Przejdę do tego jakim stałam się nieudacznikiem przez te ostatnie kilka godzin... rano ze stresu zdążyłam wylać na siebie kawę... jeszcze ciepłą... w połowie drogi do szkoły zapomniałam zeszytu na chemię, a wykorzystałam już wszystkie nieprzygotowania. Cały ranek chodziłam spięta i nie mogłam się doczekać tego spotkania. Wzięłam sukienkę do szkoły by potem przebrać się w toalecie.
Czekałam godzinami odliczając dosłownie każdą sekundę do upregnionej godziny. Niestety czas dłużył się niemiłosiernie. Kilka lekcji było nieskończonością. Nawet wf nie sprawił mi radości. Gorzej, bo moja nauczycielka mnie oszczędza, bo dowiedziała się o wszystkim.
Kiedy wreszcie minął ten czas, ja pobiegłam do łazienki by się przebrać. Dziewczyny już tam ze mną były. Kibicowały naszemu związkowi dlatego nie miałam żadnych obaw. Proponowały mi makijaż czy inną fryzurę, ale odmówiłam. Chciałam by poznał naturalną mnie.
Gdy wyszłam przed szkołę, długo szukałam go wzrokiem. Nie mogłam go znaleźć. Wreszcie idąc kilka kroków naprzód znalazłam go jak stał oparty o ścianę z nosem w telefonie. Stanęłam przed nim i głośno chrząknęłam by się na mnie spojrzał swoimi niebieskimi oczami.
-Cześć. -Przywitałam się ledwo ukrywając rumieńce.
-O, hej. Nie zauważyłem cię... -Zmierzył mnie wzrokiem i zmarszczył brwi.
-Coś nie tak? - Zapytałam widząc jego minę.

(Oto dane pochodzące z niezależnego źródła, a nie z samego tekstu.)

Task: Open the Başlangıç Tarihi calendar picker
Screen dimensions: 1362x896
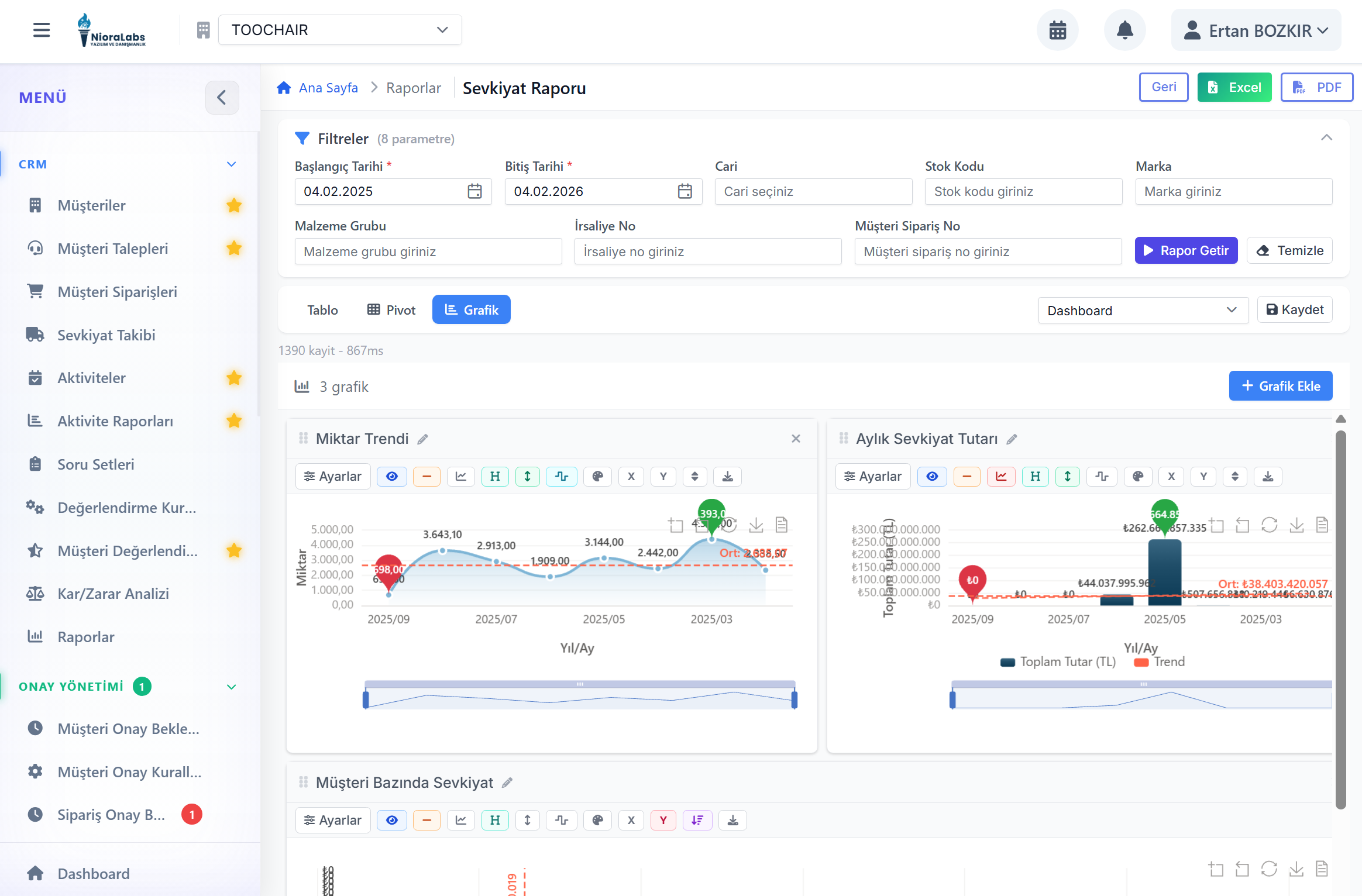Action: pos(474,191)
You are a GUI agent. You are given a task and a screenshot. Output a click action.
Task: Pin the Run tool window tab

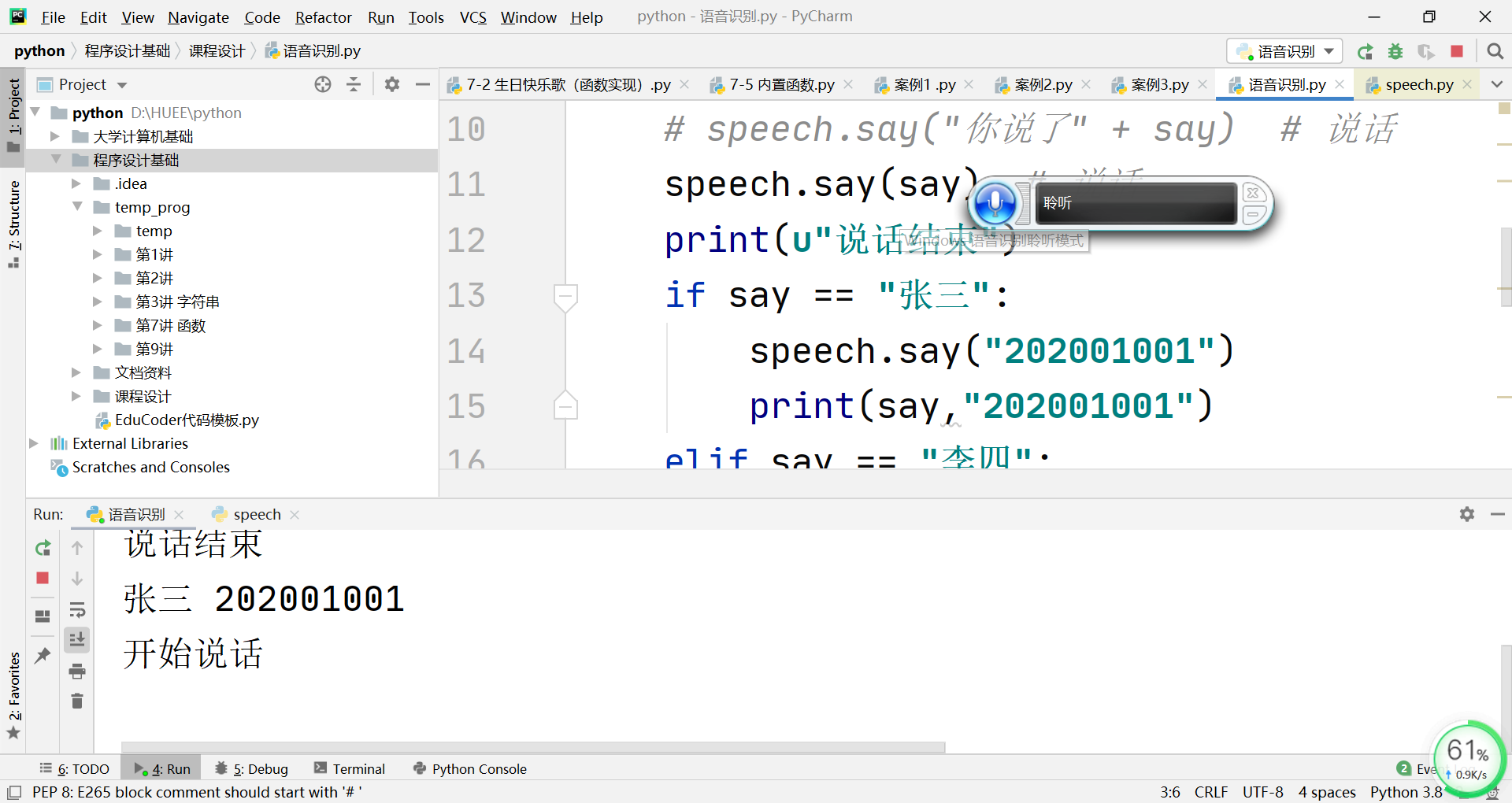(x=43, y=655)
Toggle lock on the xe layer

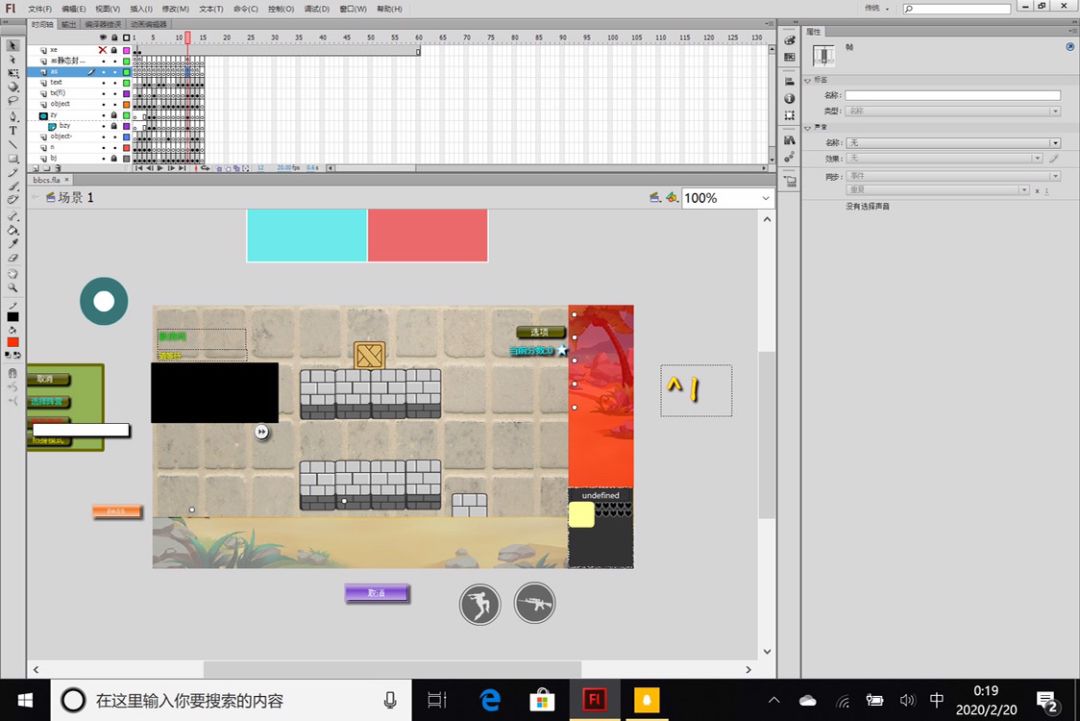pyautogui.click(x=114, y=50)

-Nie... tylko inaczej wyglądasz... rozumiesz przecież... zawsze chodzisz ubrana na sportowo. Nigdy nie widziałem byś miała na sobie coś dziewczęcego. Sądziłem, że wolisz dziewczyny.
-Słucham?! - Wybuchłam.
-Posłuchaj, Nick powiedział, że mamy się umówić, ale ja wiem że nic z tego nie będzie. Jesteśmy z dwóch różnych światów. Sądzisz, że umówię się z kimś takim? Dziewczyny lubią makijaż i... ciuchy. Nie sport. Na dodatek Nick miał rację... jesteś płaska... jak deska. -Powoli odszedł popychając mnie lekko. Powędrowałam wzrokiem za nim. Potem usiadłam na murku załamana. Chciałam płakać. Ktoś w kim byłam zakochana olał mnie... do tego nazwał lesbijką i deską... zaczęłam po raz pierwszy w życiu szlochać. Nigdy nie płakałam. Nawet kiedy skręciłam kostkę w wieku trzech lat. Chciałam po prostu coś sobie postanowić, ale znów przegrałam.

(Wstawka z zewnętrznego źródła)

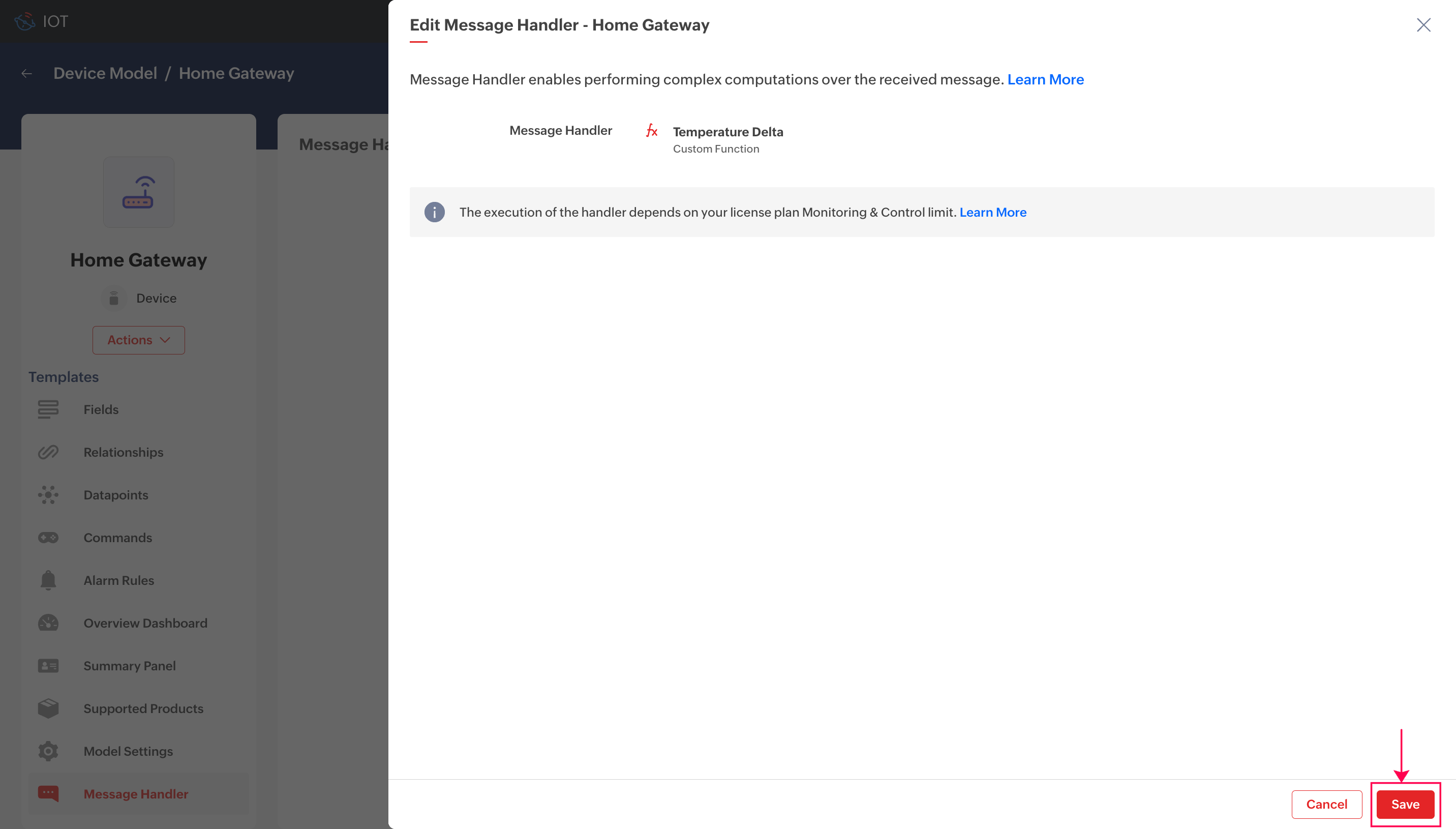Viewport: 1456px width, 829px height.
Task: Click the fx Custom Function icon
Action: [651, 131]
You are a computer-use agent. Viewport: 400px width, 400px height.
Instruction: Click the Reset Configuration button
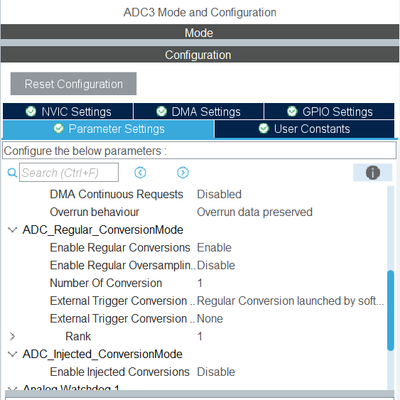coord(73,84)
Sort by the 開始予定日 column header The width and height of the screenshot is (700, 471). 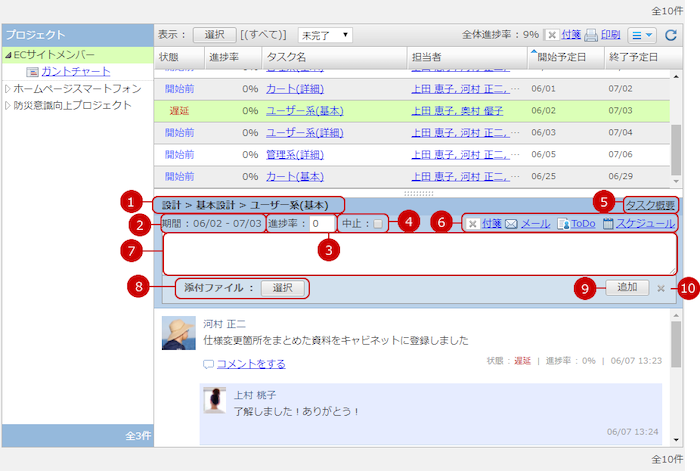coord(562,57)
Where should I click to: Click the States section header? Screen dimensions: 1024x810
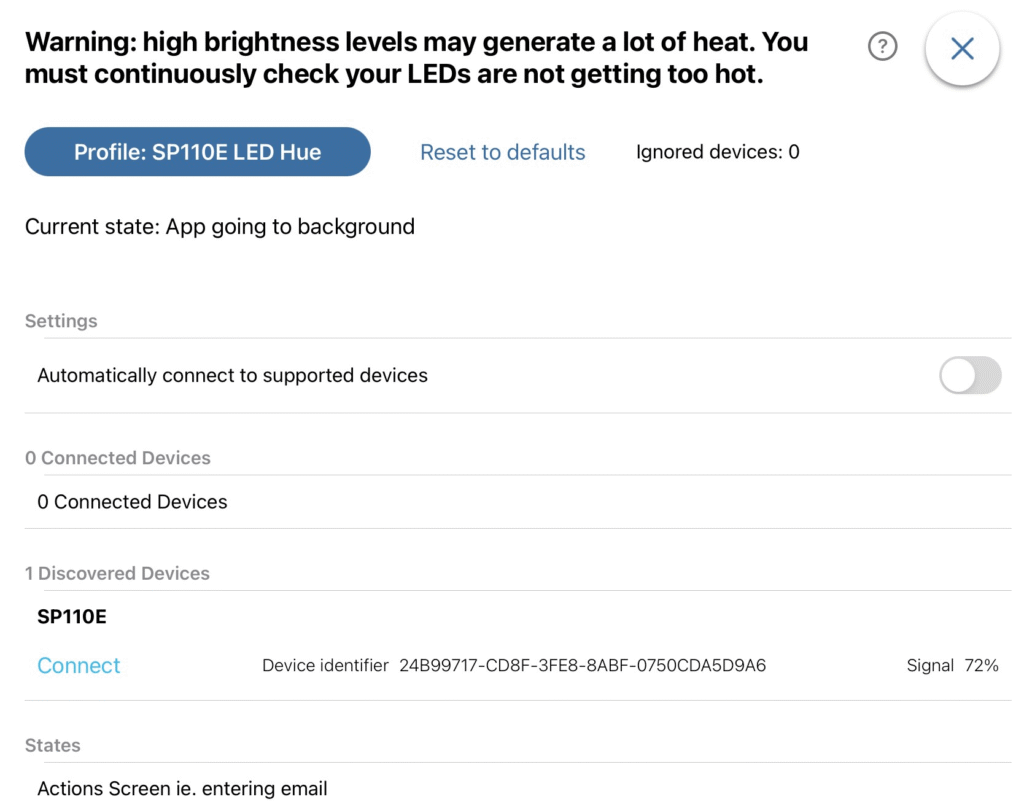52,745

Siedziałam tak długo przecierając oczy, zadając sobie pytanie:
Jak on mógł? Czemu nikt mnie nie chce? Dlaczego jestem zawsze taka do niczego?
Moja twarz była cała czerwona. Na nic to wszystko. Równie dobrze mogę iść i rzucić się pod pociąg... tak się teraz czuję... jak nieudacznik albo gorzej.Usłyszałam kroki kogoś kto wychodził ze szkoły. Kątem oka zauważyłam Nicka. Ugh! Tylko nie on! Tylko jego brakowało... Nie chcę by widział mnie w takim stanie. Gdy tylko przeszedł obok mnie, ja zakryłam dokładnie swoją twarz.
-Widzę cię przecież, desko. -Powiedział zażenowanym głosem.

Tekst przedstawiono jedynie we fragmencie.